Он находит мои, однако не останавливается на этом, покрывая поцелуями шею, плечи. Руки его ласкают меня с интересом первооткрывателя и с поразительной изобретательностью. Вот уж никогда бы не подумала, что Хмурый способен проявить творческую инициативу по этой части. Вообще не предполагала в нем способностей, какими он изумляет меня в последующие минуты. А впрочем, отчего бы не признаться, что нечто подобное я все-таки ожидала, иначе с чего бы последние недели буквально места себе не находила!

Мы лежим в душистой траве, одежда наша в беспорядке разбросана вокруг. Над головой у меня темное небо с мириадами сверкающих звезд, позади — уходящий вверх склон холма, по коже пробегают разряды тока от прикосновений Хмурого, от его поцелуев. Затем у меня вырывается возглас освобожденного желания и сладкой истомы и сознание мое отключается.

То, что происходит со мной, не поддается описанию, я удивляюсь, что еще жива. Не знала, что умирают не только от горя, но и от блаженства.

Когда мы с Хмурым возвращаемся, у костра сидят лишь Лацо и Дональд. Мой друг вроде бы не замечает нашего появления, но ковбой не удерживается от реплики:

— На людях эта парочка готова разорвать друг друга на куски, а наедине — вот вам, пожалуйте.

Дональд поднимает взгляд — задумчивый, мечтательный, отблеск костра чертит на его лице причудливые узоры.

— Я хочу работать, — жалобным тоном произносит он.

— Кто мешает? — сочувственно отзываюсь я.

— А вы сможете спать под стук машинки?

— Ради тебя мы на все согласны, — великодушно отвечает Лацо.

— Что это ты собираешься печатать? — интересуется Хмурый, ничего не знающий про творческие муки Дональда.

Дональд бросает на меня обиженный взгляд.

— Ты ему не сказала?

— О чем? — с невинным видом спрашиваю я.

— Значит, не сказала, — сокрушенно качает он головой. — Тогда о чем вы там говорили?
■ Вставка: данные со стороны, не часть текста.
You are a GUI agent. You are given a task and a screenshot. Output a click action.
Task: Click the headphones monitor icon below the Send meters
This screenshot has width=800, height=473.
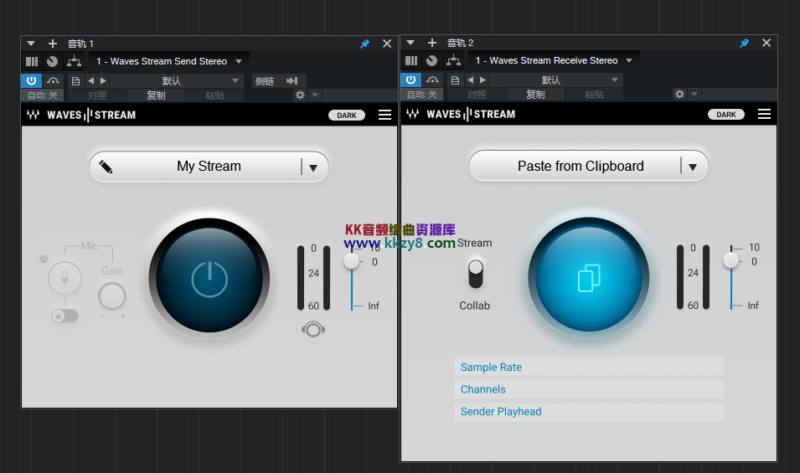312,329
И вообще, где вас так долго черти носили?

— Мы были в кино, — бросаю я и, желая пресечь дальнейшие расспросы, поворачиваюсь к Даниэлю: — Мой друг пишет роман.

— Ясно, — кивает Хмурый и спрашивает: — Вместе с Дональдом?
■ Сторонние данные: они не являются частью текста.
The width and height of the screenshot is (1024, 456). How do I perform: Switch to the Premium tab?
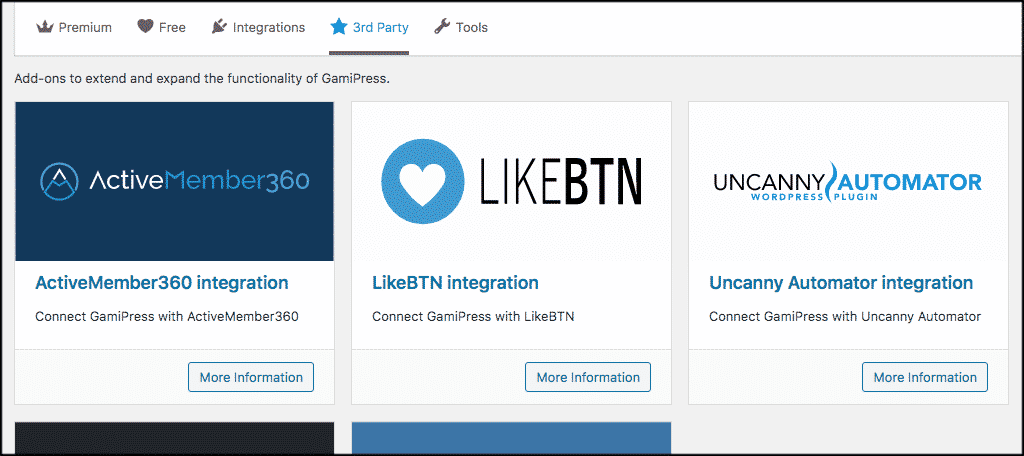click(x=74, y=27)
Лацо разражается неприличным хохотом, я пинаю его в лодыжку. Он, сграбастав меня в охапку, перебрасывает через костер. Я лечу, не дыша, пока меня не подхватывает Дональд и, опустив на землю, тотчас прячет голову, поскольку я жажду мести. Затем поспешно вздевает обе руки кверху в знак того, что сдается. Коллеги не любят сражаться со мной, поскольку я избегаю ближнего боя, стараясь держать дистанцию в поединке с мужчинами, превосходящими меня весом и силой. Я предпочитаю пускать в ход ноги. Когда взлетаешь в воздух, чтобы вмазать ногой, тут уж не соразмеряешь силу. Поэтому мои противники решают капитулировать. К тому же Дональд начинает впадать в транс — верный предвестник вдохновения. В полной прострации бродит по Лужайке, не замечая, что вот-вот угодит в костер. Счастье, что вовремя успевает свернуть в сторону.